* _Directions for this task_: Lay out everything from the item containing "Contact (446, 1364)" down to the item containing "Expositie vrijwilligers Verhalenkamer", both included, as a numbered list with blank lines left out.

* _Data shown_:
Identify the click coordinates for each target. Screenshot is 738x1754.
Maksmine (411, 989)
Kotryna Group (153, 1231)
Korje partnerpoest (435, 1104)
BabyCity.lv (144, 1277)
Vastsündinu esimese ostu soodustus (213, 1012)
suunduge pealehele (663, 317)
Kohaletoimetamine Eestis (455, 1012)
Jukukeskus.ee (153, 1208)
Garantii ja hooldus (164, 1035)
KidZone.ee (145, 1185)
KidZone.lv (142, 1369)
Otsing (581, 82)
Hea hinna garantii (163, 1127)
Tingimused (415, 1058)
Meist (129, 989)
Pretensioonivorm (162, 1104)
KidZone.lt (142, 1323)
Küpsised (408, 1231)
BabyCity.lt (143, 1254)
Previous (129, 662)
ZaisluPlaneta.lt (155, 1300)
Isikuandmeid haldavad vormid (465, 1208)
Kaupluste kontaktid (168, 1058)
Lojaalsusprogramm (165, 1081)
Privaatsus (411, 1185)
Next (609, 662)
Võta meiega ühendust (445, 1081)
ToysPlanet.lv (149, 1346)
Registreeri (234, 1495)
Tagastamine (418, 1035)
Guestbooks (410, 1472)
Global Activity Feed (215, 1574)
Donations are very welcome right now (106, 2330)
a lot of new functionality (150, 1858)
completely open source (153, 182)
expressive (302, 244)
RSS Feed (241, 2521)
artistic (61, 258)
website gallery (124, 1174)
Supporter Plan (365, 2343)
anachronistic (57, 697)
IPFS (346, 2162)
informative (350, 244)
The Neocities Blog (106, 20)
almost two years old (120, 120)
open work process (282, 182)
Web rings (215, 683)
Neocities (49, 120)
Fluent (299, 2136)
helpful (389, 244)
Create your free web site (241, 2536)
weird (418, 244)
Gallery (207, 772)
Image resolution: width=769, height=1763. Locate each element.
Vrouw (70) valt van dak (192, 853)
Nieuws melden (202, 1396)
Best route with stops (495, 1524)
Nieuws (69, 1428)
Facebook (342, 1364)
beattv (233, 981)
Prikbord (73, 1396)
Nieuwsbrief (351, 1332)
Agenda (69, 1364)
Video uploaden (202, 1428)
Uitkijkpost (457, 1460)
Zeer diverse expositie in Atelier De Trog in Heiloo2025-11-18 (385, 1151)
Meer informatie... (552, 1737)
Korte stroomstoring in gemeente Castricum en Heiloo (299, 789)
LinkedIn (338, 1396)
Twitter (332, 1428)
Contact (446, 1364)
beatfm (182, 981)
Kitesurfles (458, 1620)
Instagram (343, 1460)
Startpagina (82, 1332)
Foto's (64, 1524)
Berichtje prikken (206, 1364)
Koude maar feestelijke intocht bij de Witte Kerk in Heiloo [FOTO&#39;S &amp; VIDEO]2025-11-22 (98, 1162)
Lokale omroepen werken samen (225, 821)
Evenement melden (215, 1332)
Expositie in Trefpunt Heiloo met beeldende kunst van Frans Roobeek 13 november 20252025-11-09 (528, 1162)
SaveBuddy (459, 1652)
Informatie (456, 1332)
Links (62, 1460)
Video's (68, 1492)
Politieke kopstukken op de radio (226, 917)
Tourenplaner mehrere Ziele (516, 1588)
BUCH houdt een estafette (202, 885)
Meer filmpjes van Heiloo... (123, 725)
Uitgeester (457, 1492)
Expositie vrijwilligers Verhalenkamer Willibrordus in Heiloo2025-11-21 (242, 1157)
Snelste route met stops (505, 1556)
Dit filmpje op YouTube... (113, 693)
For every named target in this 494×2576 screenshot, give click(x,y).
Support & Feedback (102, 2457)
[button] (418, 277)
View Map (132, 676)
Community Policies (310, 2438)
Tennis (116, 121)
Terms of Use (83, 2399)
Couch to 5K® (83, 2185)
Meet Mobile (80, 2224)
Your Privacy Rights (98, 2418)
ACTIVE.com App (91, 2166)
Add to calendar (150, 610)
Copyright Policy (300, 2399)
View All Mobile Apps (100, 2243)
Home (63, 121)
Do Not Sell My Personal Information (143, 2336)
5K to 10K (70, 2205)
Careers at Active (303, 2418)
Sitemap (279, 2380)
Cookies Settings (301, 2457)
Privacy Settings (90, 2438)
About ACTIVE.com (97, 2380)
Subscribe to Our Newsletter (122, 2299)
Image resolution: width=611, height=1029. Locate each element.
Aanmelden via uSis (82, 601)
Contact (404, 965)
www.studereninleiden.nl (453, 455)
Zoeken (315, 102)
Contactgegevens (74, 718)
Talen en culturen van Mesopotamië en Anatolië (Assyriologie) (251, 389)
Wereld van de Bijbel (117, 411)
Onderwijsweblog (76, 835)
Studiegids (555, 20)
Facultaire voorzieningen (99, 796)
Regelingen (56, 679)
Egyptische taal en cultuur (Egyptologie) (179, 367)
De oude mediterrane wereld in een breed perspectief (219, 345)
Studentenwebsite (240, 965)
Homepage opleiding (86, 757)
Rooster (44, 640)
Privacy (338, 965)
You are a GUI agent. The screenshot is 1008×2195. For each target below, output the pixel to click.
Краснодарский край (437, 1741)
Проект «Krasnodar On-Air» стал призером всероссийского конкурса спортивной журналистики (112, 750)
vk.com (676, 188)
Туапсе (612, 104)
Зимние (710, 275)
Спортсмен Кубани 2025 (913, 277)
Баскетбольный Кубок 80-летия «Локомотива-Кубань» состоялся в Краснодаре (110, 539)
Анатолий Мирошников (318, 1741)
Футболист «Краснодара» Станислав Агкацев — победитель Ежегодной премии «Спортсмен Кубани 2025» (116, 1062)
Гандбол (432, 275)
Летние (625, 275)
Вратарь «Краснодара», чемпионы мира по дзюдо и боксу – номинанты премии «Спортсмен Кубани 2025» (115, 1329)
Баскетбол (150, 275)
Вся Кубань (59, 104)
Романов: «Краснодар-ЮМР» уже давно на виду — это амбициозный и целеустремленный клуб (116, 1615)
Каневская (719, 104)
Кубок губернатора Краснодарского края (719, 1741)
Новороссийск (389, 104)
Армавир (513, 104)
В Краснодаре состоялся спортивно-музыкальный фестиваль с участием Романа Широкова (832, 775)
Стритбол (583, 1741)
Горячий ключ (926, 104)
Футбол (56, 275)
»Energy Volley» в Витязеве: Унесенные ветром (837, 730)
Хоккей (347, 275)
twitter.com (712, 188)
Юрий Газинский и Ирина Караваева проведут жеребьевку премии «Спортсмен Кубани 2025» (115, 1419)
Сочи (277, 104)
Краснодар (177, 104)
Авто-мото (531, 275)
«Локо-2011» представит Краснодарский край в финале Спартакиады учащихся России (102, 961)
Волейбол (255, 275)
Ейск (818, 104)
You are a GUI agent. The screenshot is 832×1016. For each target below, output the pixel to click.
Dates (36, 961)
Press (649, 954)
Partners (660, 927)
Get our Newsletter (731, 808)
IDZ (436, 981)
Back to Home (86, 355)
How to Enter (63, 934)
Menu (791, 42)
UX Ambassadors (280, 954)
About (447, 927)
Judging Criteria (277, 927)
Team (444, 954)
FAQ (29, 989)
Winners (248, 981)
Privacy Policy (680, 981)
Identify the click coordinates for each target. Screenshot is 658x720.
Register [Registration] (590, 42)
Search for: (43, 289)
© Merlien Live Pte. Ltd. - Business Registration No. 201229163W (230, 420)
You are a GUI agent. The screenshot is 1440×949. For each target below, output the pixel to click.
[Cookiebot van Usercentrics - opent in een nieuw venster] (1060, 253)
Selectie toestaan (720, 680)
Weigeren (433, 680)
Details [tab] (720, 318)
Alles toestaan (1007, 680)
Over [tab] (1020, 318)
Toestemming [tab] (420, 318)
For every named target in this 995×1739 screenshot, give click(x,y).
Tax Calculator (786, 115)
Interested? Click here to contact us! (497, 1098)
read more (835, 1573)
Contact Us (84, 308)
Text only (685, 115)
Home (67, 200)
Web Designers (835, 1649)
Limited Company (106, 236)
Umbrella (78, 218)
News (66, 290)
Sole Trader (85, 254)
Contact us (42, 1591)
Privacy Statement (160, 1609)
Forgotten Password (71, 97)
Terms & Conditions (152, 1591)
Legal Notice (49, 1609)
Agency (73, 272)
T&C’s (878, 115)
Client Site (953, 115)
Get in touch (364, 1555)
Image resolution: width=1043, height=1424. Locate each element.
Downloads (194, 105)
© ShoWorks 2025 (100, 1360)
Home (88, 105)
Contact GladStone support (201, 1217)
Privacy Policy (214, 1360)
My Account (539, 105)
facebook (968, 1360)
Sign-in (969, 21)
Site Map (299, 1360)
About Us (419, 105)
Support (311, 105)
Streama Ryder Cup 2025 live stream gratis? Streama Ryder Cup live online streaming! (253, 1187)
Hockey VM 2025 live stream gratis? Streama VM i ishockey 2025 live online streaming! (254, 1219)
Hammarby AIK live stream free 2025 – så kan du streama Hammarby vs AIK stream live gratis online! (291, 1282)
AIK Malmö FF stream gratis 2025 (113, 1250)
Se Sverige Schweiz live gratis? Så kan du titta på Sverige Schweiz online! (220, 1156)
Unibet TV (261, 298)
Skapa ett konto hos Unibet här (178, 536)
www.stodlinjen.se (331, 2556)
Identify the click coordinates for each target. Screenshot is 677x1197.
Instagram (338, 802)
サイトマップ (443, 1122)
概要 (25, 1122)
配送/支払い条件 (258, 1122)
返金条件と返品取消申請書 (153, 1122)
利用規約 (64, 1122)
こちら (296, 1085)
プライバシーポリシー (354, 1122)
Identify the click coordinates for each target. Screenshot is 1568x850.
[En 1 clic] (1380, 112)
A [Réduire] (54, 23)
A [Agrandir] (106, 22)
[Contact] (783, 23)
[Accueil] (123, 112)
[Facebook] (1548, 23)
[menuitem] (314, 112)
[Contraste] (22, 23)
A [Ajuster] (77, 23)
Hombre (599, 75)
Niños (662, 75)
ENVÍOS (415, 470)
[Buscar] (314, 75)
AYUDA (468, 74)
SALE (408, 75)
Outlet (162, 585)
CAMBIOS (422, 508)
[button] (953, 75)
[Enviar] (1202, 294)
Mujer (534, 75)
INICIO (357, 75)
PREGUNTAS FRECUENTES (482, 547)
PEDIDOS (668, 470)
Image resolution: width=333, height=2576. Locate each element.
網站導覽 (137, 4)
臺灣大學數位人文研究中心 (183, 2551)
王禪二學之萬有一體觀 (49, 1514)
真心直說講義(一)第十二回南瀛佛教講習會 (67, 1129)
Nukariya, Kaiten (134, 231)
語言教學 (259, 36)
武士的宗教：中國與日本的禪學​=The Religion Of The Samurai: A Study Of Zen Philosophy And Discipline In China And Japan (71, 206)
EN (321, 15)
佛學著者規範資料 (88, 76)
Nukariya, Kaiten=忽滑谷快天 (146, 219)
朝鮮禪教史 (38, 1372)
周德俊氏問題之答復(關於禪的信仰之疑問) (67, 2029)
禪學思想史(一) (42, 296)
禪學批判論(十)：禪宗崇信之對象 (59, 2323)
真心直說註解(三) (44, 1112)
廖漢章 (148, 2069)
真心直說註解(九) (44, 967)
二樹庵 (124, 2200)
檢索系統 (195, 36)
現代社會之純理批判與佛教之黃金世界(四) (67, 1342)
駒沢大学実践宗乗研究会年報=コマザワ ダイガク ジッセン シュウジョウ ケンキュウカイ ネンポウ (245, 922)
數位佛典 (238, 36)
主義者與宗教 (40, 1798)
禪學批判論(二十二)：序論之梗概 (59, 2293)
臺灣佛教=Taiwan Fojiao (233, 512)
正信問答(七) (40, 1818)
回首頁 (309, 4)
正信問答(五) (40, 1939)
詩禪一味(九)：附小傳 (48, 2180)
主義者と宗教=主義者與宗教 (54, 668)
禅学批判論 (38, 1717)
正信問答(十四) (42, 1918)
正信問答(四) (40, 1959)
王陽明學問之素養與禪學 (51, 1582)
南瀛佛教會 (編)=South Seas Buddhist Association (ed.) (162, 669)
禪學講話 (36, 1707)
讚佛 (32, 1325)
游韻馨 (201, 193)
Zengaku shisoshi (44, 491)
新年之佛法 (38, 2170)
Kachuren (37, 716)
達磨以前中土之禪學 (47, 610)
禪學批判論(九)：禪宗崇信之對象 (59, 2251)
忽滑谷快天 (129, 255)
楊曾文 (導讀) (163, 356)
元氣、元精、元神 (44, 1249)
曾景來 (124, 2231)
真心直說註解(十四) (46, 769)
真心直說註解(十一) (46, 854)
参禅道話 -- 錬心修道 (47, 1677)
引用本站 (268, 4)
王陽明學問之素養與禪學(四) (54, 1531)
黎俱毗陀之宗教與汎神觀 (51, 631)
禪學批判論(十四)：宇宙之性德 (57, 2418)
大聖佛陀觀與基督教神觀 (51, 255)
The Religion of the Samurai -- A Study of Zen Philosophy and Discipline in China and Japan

* _Solved problem_:
1. Contact (446, 1364)
2. beatfm (182, 981)
3. Kitesurfles (458, 1620)
4. Instagram (343, 1460)
5. Startpagina (82, 1332)
6. Foto's (64, 1524)
7. Berichtje prikken (206, 1364)
8. Koude maar feestelijke intocht bij de Witte Kerk in Heiloo [FOTO&#39;S &amp; VIDEO]2025-11-22 (98, 1162)
9. Lokale omroepen werken samen (225, 821)
10. Evenement melden (215, 1332)
11. Expositie in Trefpunt Heiloo met beeldende kunst van Frans Roobeek 13 november 20252025-11-09 (528, 1162)
12. SaveBuddy (459, 1652)
13. Informatie (456, 1332)
14. Links (62, 1460)
15. Video's (68, 1492)
16. Politieke kopstukken op de radio (226, 917)
17. Tourenplaner mehrere Ziele (516, 1588)
18. BUCH houdt een estafette (202, 885)
19. Meer filmpjes van Heiloo... (123, 725)
20. Uitgeester (457, 1492)
21. Expositie vrijwilligers Verhalenkamer Willibrordus in Heiloo2025-11-21 (242, 1157)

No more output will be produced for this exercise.